Following the way, therefore, by which Noah Blogg had made his abrupt departure, we passed along the length of the pool and on through the wood, our path rising as it followed the course of the stream, until we emerged at last upon a sunlit upland. Of Noah Blogg there was no sign.

“Has your examination of the pool furthered your thoughts in any way?” I asked my companion as we sat on the springy turf, smoking our pipes after our humble lunch.

“Indeed. It has enabled me to see for myself the location of the event which is at the root of Captain Reid’s problems,” he returned, “and has provided further material for judicious speculation.”

“Perhaps so,” said I, “but I cannot see how anything you discover here can really make much difference to your client’s lamentable position. The girl in question is dead. Nothing you discover, as to the precise circumstances of her death, can alter that fact, nor alter the generally held opinion that Reid was the cause of her sorrow.”

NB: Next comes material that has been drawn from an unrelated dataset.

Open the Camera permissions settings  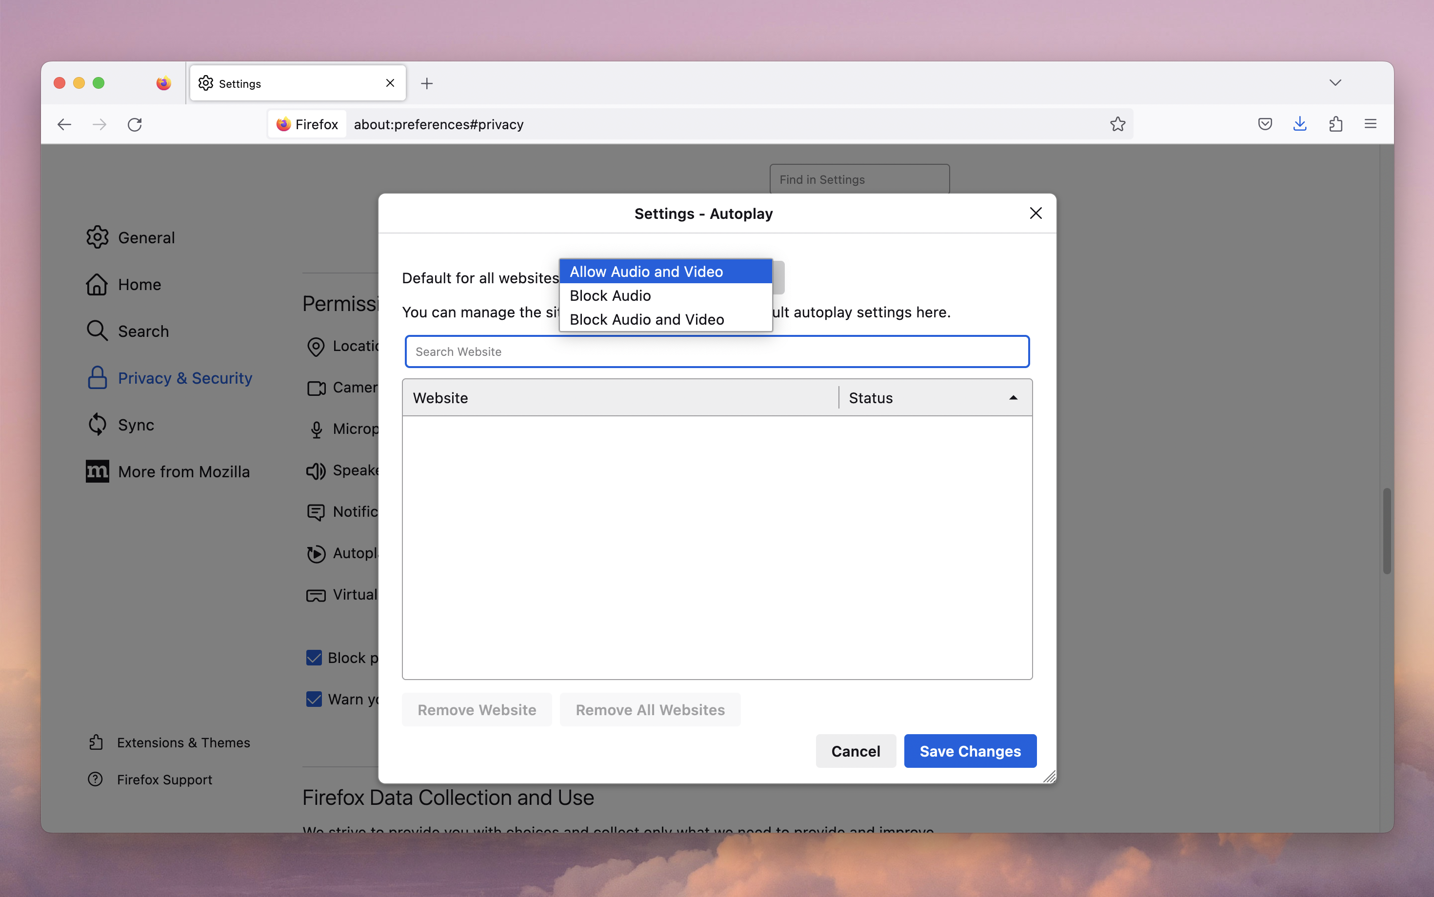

“You enunciate one particular point of view very clearly, Watson,” returned Holmes, “but as it is a view that would foreclose most possibilities before they have been examined, it is not a view I favour. I have undertaken sufficient investigations to know that new facts can emerge from the unlikeliest of quarters. There is an unresolved question about the girl’s death: some in the district think it was an accident, others, despite the verdict of the coroner’s court, believe that it was suicide. I am confident of discovering the truth of the matter, to my own satisfaction at least. Once I have established in my own mind precisely what occurred here three years ago, I can then address the remainder of the problem. I am hopeful that when Mr Yarrow arrives he will be able to furnish us with a little more information. Ah, there he is now!”

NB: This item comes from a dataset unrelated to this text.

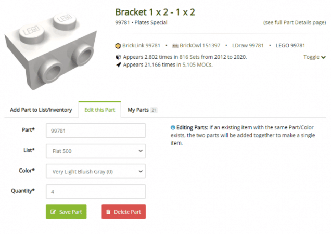Click the Quantity input field
Viewport: 331px width, 234px height.
(x=96, y=191)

I followed my companion’s gaze and saw that some distance off to our right, a dark-clad figure was making his way along the edge of a ploughed field towards Jenkin’s Clump. In a few minutes we had retraced our steps and were once more within the shaded spinney, by the margin of the pool. A moment later there came a man’s voice, calling to us from the path from Oakbrook Hall, and looking up the hill I saw a figure framed for a moment in the bright sunlit rectangle where the path through the wood met the open fields beyond. Holmes had been once more examining closely the ground at the edge of the pool, but he looked up as the vicar called to us, and there was a sudden stillness in his manner. I turned and saw that his face was rigid and tense, like a keen hound that has got the scent of game in his nostrils, and in his eyes was a steely glitter. What had wrought this abrupt change I could not imagine. In a moment his features had relaxed again, as the vicar joined us by the pool and we all shook hands. Mr Yarrow was a broad-faced, learned-looking man, with a shining bald head fringed with grizzled grey hair. He declared himself ready to answer any questions that we might have.

“I should be very obliged,” said Sherlock Holmes, “if you would repeat the main points of the account you gave me yesterday evening. Dr Watson would no doubt appreciate hearing the details from your lips, and I wish to ensure that I have not overlooked any fact of significance.”

“By all means,” responded the vicar in an agreeable tone. “Let me see now. First of all, you should know that Sarah Dickens lived with her parents and her brother, who was two years older than her, on the outskirts of the village. Her father farms there in a small way, on land rented from Admiral Blythe-Headley, the smallholding being known as ‘Hawthorn Farm’. It is probably true enough to say that Sarah came from typical rural stock, but I do not mean by this that she was in any way a simpleton. She had learned her lessons at the village school very well and was a great reader. She had something of a taste for poetry, and had herself composed many little poems, the best of which she wrote up neatly in an exercise book that she had bought for the purpose. She had showed me one or two of these poems on occasion, and I had encouraged her to write more. She also went into the school fairly often, at the request of Miss Mead, the teacher, to help the little ones learn their letters, and I know that Miss Mead found her a great help.